Return the items verbatim, starting at the beginning of the items and ending at the line that contains "tap(888, 300)", with both ends included.

[begin Rows]

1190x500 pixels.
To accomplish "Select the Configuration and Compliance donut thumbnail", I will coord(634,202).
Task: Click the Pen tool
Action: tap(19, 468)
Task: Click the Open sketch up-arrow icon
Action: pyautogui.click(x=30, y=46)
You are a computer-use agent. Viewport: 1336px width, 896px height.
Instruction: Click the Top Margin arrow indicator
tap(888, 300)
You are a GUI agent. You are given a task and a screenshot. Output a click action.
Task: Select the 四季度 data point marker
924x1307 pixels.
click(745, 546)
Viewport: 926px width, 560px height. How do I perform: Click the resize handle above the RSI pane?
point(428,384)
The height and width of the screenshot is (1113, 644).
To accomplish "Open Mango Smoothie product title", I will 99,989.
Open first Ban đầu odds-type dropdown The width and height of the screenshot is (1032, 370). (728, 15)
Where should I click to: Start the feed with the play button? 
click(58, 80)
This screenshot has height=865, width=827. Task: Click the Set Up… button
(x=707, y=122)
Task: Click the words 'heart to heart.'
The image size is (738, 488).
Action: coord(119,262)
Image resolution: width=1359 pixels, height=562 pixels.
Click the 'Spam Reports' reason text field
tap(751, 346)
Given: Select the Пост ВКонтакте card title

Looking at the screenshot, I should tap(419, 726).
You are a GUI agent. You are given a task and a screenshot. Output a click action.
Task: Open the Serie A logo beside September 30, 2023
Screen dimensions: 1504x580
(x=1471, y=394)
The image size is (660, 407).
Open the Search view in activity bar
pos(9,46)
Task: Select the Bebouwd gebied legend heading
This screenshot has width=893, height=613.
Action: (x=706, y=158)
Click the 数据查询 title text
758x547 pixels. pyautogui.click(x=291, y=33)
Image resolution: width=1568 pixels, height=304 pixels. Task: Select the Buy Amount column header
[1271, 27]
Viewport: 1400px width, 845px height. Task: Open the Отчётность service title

[end Rows]

● The answer:
1190x500 pixels.
To accomplish "Select the Configuration and Compliance donut thumbnail", I will coord(634,202).
Task: Click the Pen tool
Action: tap(19, 468)
Task: Click the Open sketch up-arrow icon
Action: pyautogui.click(x=30, y=46)
You are a computer-use agent. Viewport: 1336px width, 896px height.
Instruction: Click the Top Margin arrow indicator
tap(888, 300)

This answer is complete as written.